From Michael Mussa, senior economist, Peterson Institute (Global Economic Prospects: Surviving a Mild Case of Stagflation, September 26, 2008):

« The likely economic significance of recent developments in global financial markets should, however, not be overstated. Despite the wailing from Wall Street that the Federal Reserve and the Treasury must act ever more aggressively to save financial firms and hence the US economy from disaster, the fact is that an actual recession has not started through the first half of 2008. And the possibility that the US economy may record modestly negative growth during the second half of this year arguably owes something to the upward spike in oil and gasoline prices as well as to the economic consequences of the continuing turbulence in US financial markets.

Provided that the extreme disruptions of short-term credit markets in recent days are substantially resolved with the aid of the new financial support package, severe economic consequences from financial-market turbulence are likely to continue to be avoided.

The losses reported by financial enterprises are impressive both in absolute size and relative to the losses reported in the initial stages of past recessions, including the deep recessions of the mid-1970s and early 1980s.
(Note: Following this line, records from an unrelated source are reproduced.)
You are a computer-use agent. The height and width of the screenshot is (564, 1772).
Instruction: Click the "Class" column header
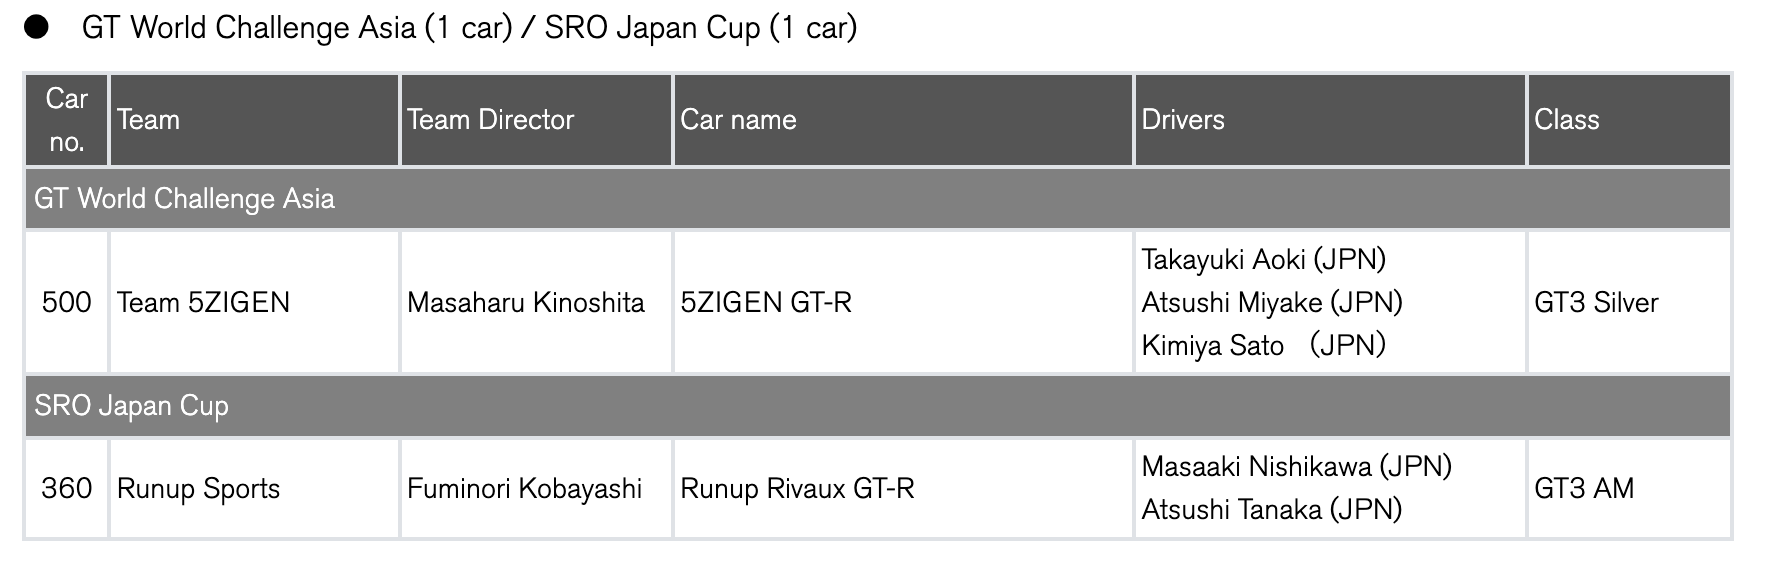pos(1566,120)
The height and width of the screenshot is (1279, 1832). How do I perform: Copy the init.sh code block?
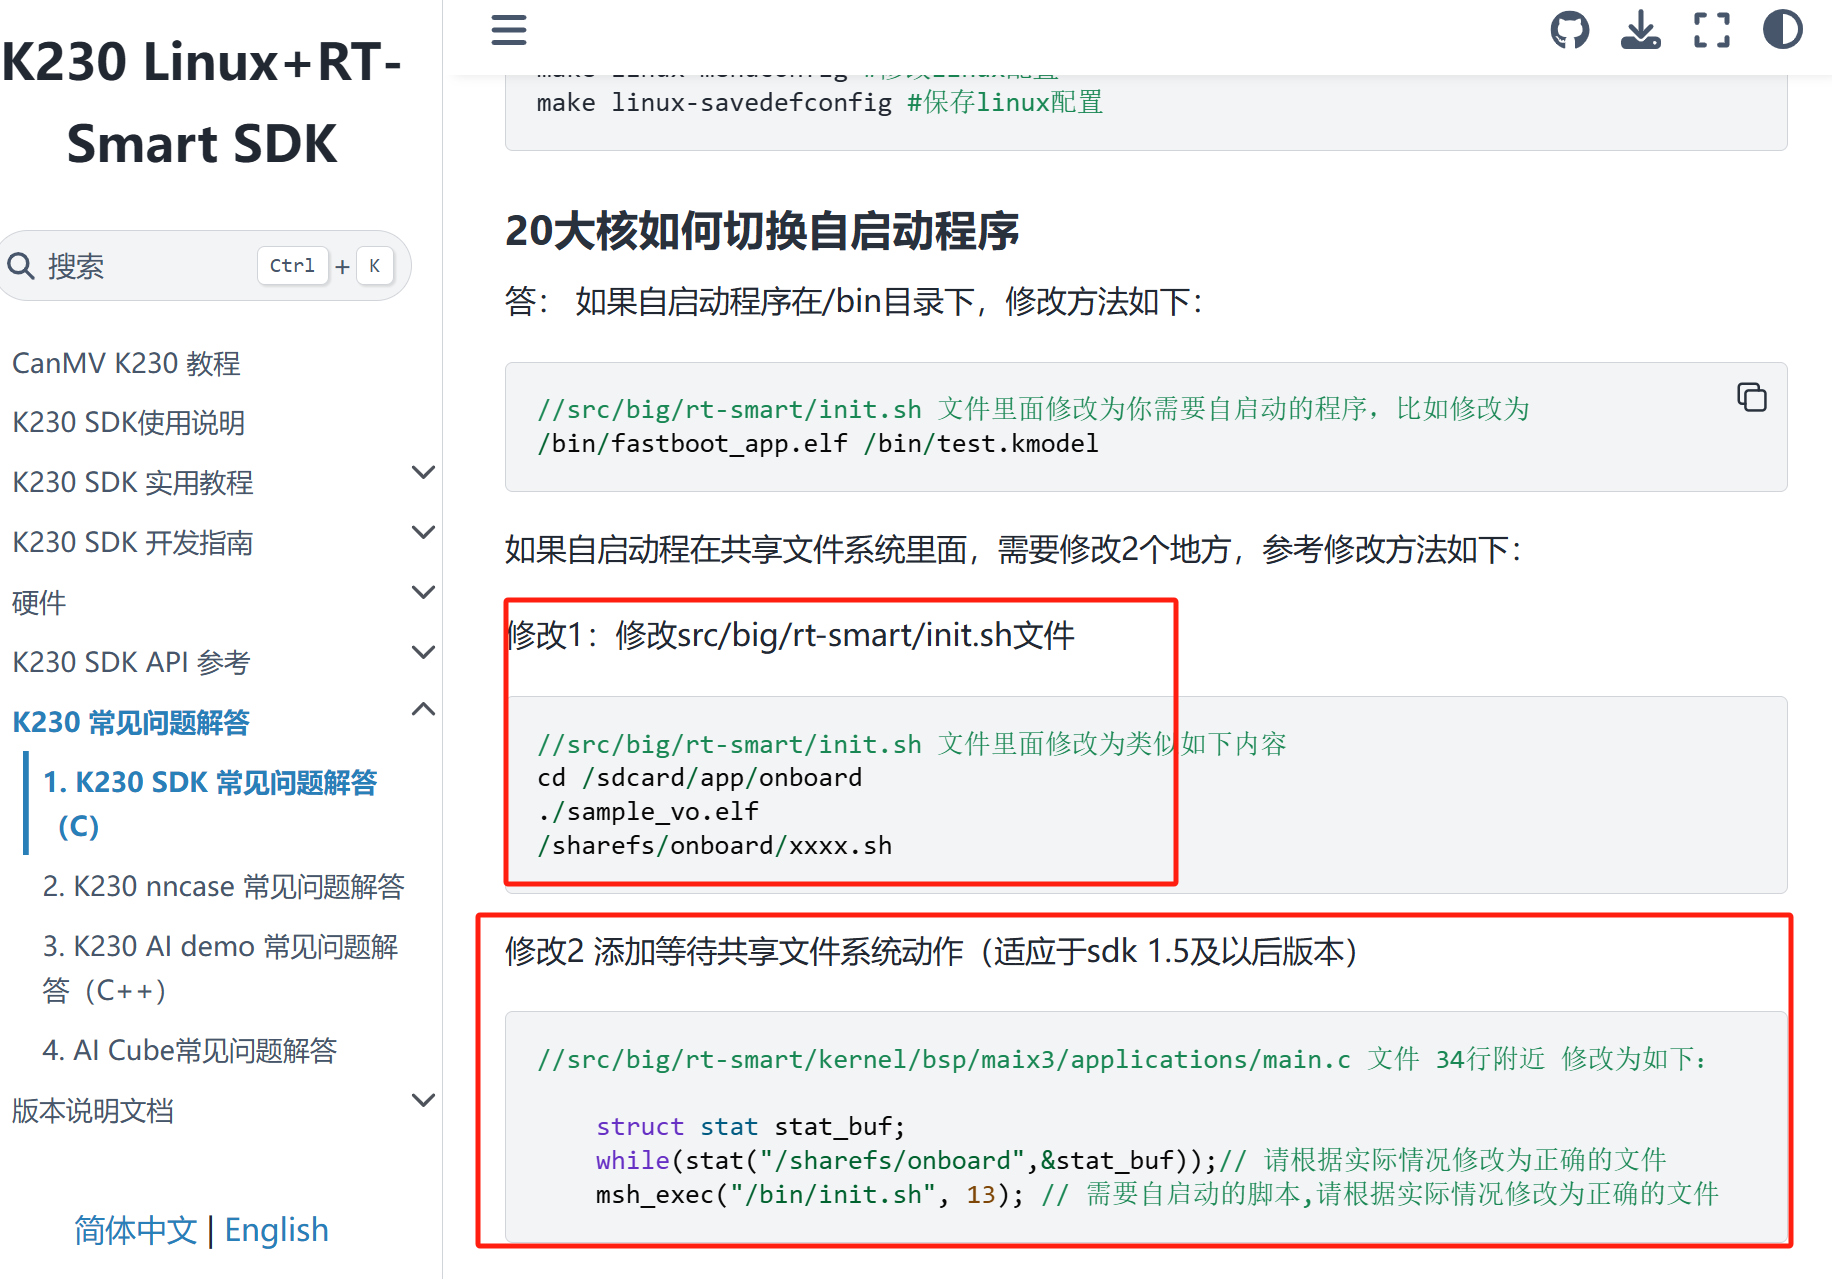pyautogui.click(x=1751, y=397)
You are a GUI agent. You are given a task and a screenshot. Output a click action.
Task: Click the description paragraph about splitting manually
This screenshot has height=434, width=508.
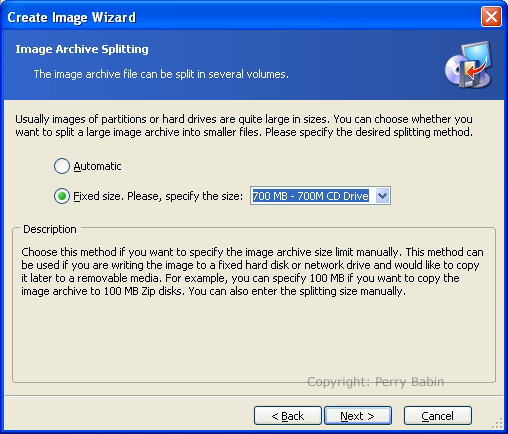coord(252,272)
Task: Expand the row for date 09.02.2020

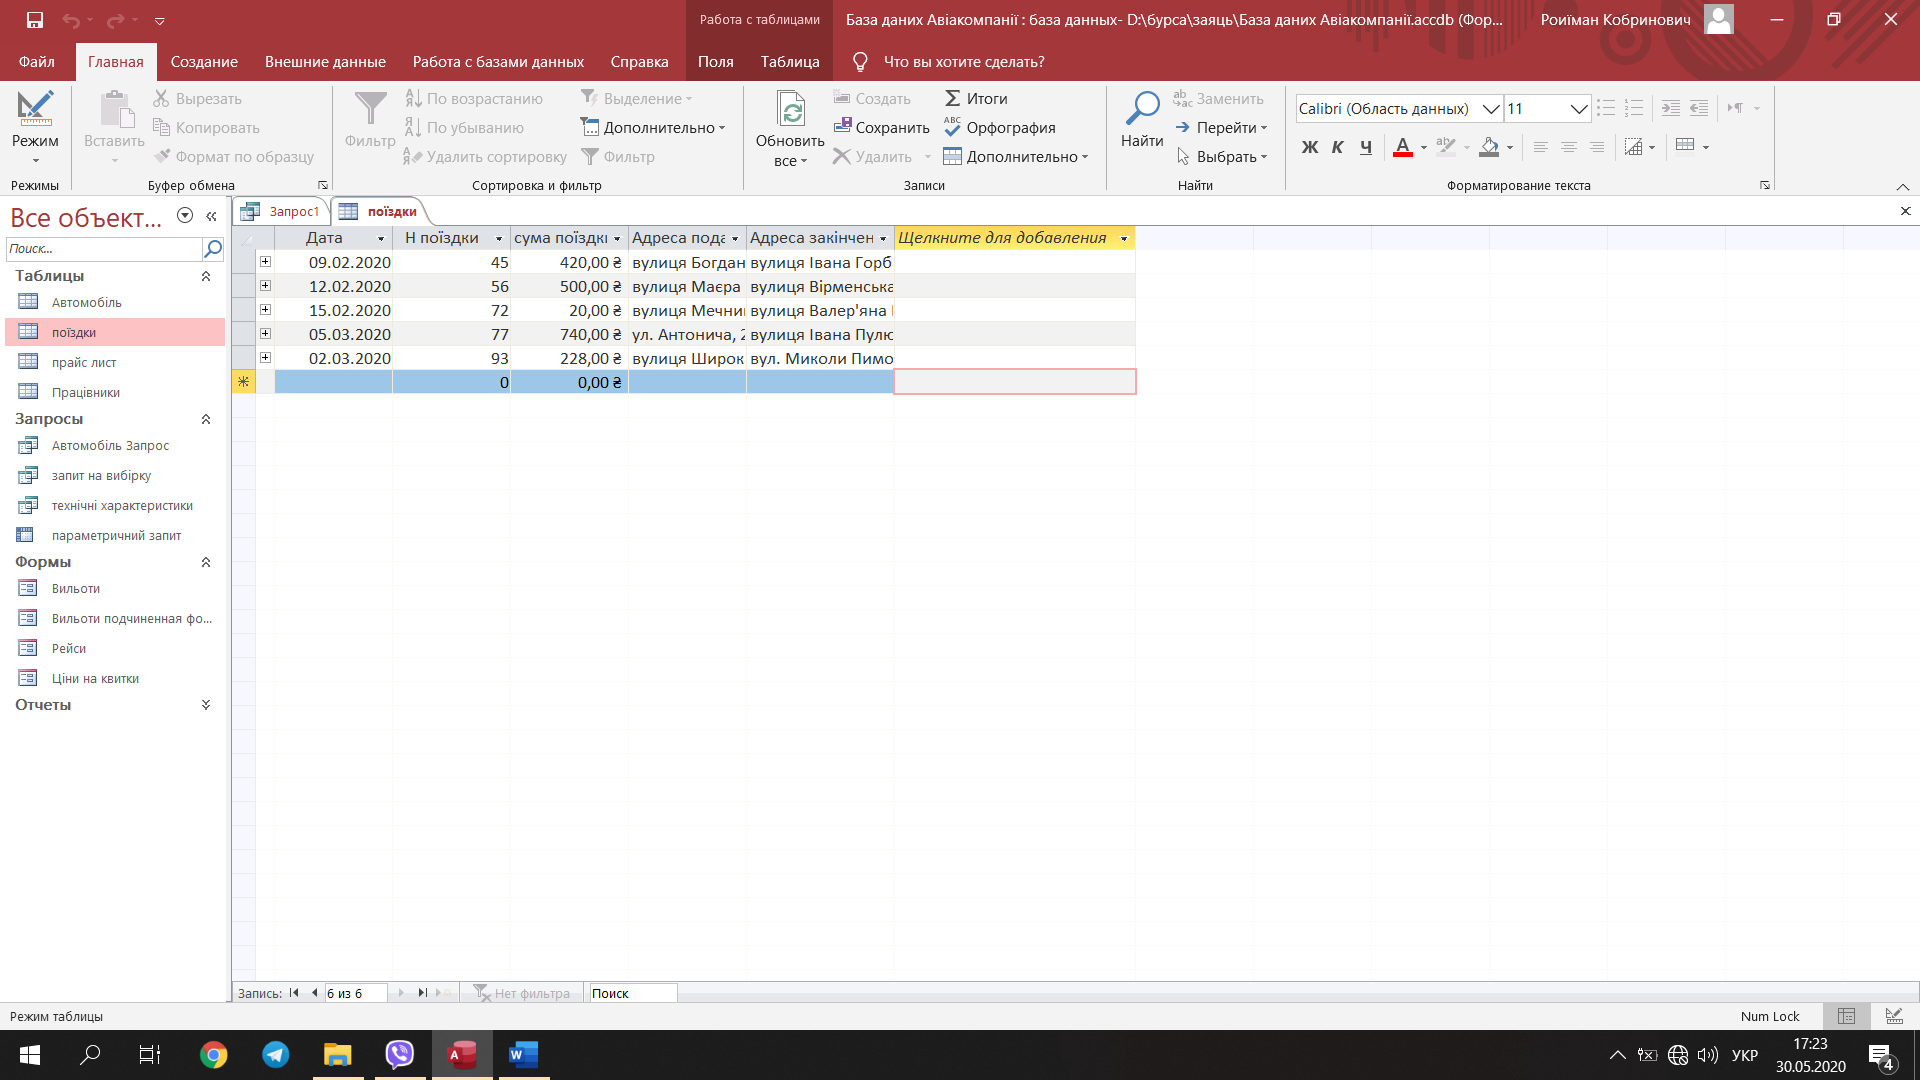Action: 265,262
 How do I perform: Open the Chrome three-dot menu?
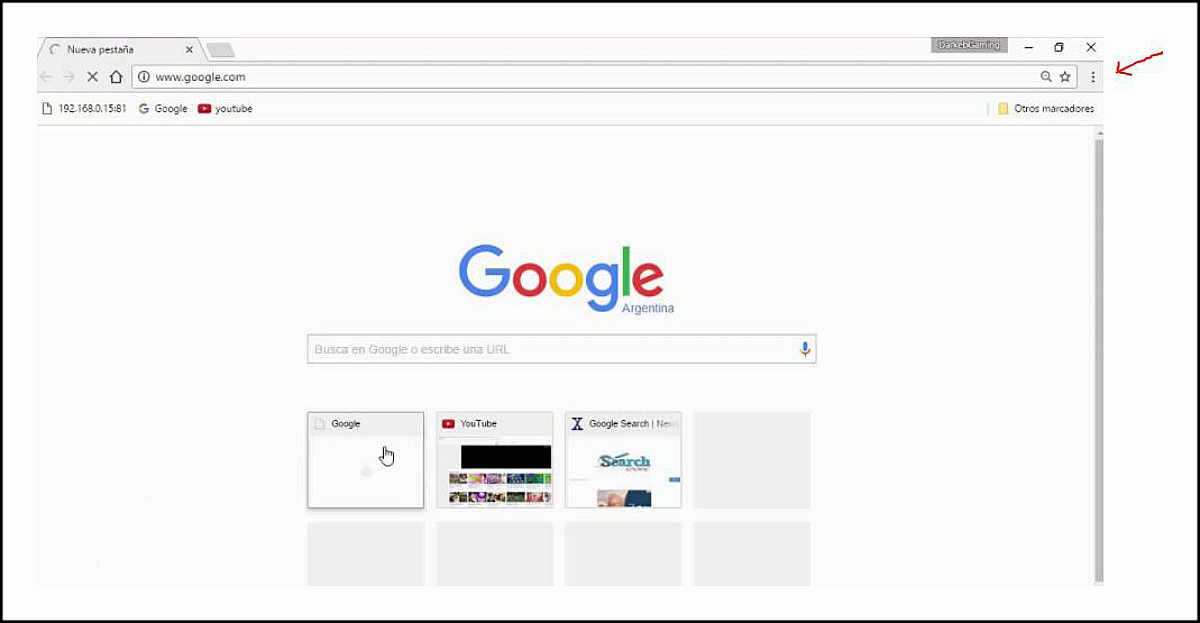[x=1093, y=77]
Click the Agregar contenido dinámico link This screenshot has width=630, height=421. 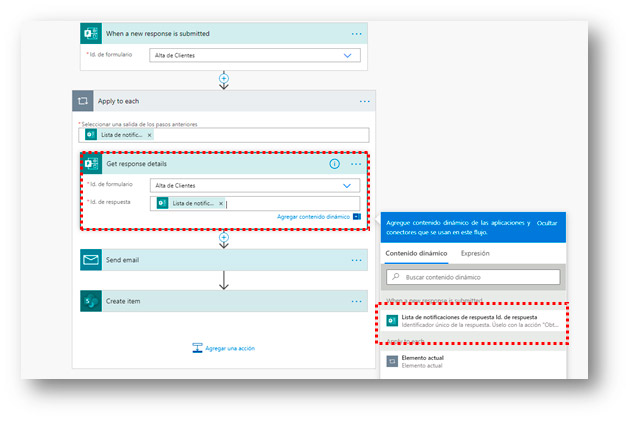tap(313, 217)

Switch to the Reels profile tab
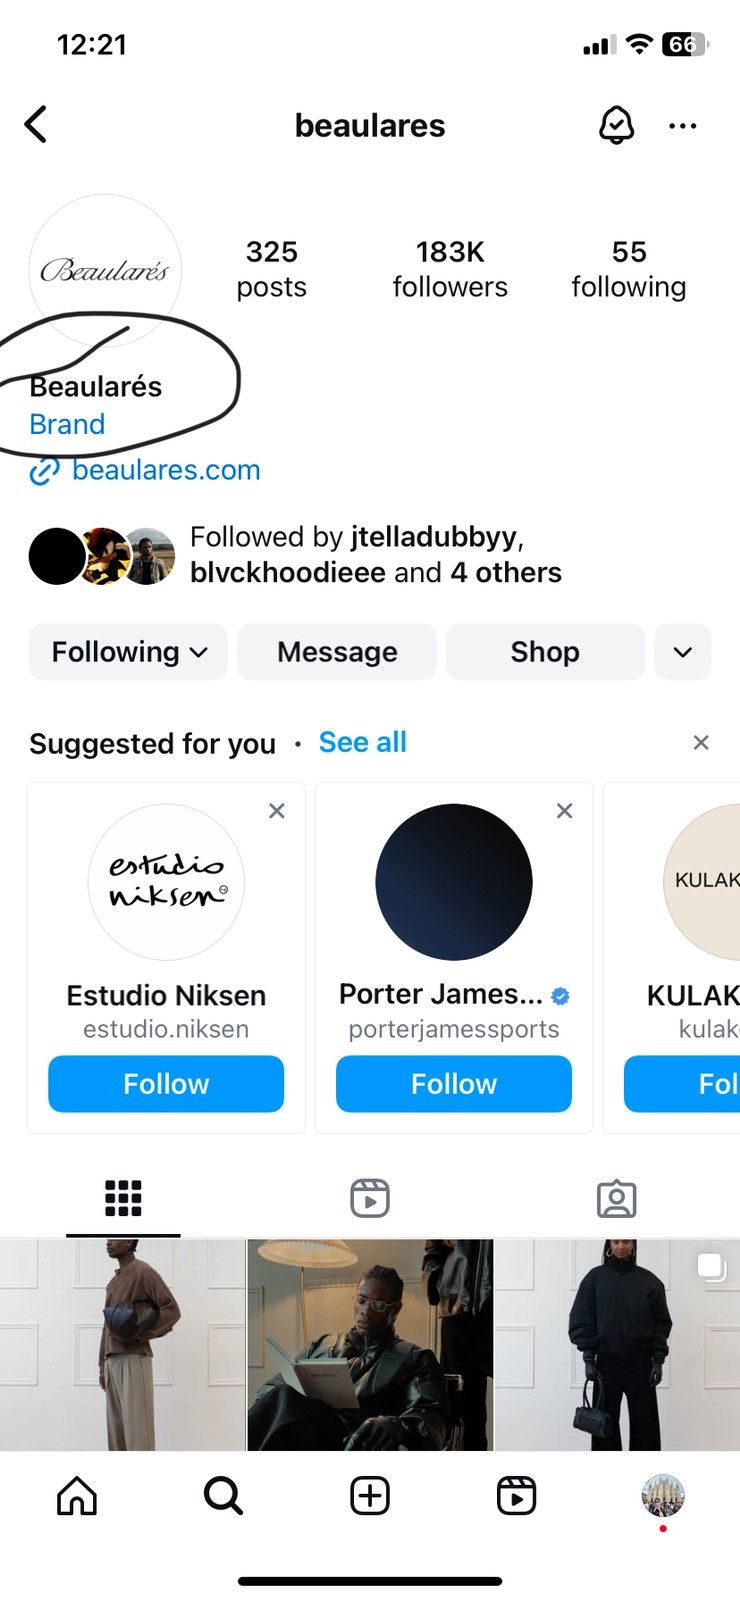[370, 1198]
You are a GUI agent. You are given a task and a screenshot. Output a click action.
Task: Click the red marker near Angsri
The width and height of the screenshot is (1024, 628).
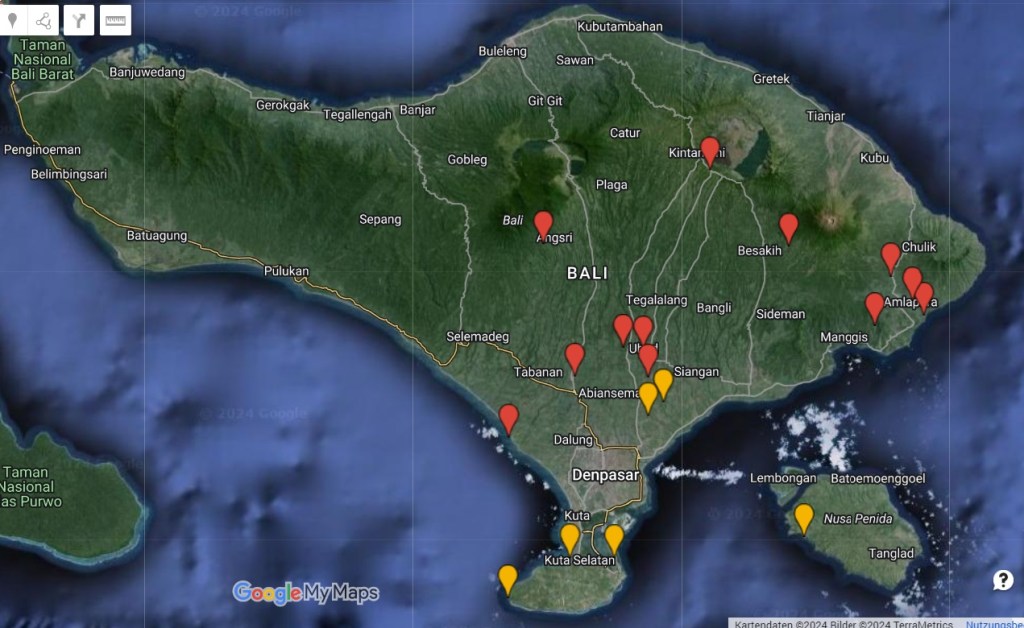(543, 224)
The primary reason why these losses reported by financial firms have been so large in the present episode, however, is that the “mark-to-market” accounting now generally applied to these firms requires much more timely reporting of changes in values of assets and liabilities on their balance sheets. In earlier episodes, generally accepted accounting principles (GAAP) usually allowed financial institutions to value assets at their historical costs, at least until the assets had been nonperforming for a significant period.

… Thus by 1981, the US savings and loan (S&L) industry was already deeply insolvent on a mark-to-market basis but still had significantly positive capital on a GAAP basis. It took seven years, until 1988, before economic reality finally caught up with misguided accounting principles and financial shenanigans and forced the government to admit to taxpayers that they would be stuck with a huge bill for cleaning up the S&L mess.”

As we say in France, « plus ça change et plus c’est la même chose…. ».